== Data shown
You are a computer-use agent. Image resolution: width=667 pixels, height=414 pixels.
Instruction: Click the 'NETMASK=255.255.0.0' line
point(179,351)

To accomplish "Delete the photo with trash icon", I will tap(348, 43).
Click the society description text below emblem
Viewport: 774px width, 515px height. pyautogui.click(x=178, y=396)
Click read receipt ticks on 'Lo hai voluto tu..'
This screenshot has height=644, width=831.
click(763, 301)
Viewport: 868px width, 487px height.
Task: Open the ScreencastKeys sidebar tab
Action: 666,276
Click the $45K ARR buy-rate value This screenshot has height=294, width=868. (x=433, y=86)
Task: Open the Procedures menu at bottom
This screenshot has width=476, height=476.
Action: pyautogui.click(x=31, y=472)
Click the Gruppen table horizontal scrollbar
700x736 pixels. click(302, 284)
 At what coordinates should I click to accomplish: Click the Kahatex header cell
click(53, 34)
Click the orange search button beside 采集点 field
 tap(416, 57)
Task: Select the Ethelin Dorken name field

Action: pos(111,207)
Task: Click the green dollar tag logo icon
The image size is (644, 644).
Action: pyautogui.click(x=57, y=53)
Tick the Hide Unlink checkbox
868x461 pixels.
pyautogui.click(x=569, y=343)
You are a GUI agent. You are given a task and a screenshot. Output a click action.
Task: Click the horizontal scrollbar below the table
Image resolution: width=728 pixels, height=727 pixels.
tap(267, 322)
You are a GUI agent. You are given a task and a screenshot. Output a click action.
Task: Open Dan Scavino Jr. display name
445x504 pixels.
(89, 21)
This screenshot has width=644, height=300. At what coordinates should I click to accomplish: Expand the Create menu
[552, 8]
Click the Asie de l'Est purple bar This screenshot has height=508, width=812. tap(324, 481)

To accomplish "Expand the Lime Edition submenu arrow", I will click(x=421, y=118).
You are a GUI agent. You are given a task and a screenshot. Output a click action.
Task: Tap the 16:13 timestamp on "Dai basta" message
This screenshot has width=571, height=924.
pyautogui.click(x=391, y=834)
====
=== Task item ===
Exactly as written, repeat each line from the beginning of the data above to the line containing "Click read receipt", inclusive.

=== Task output ===
You are a computer-use agent. Image resolution: width=667 pixels, height=414 pixels.
Instruction: Click the 'NETMASK=255.255.0.0' line
point(179,351)

To accomplish "Delete the photo with trash icon", I will tap(348, 43).
Click the society description text below emblem
Viewport: 774px width, 515px height. pyautogui.click(x=178, y=396)
Click read receipt ticks on 'Lo hai voluto tu..'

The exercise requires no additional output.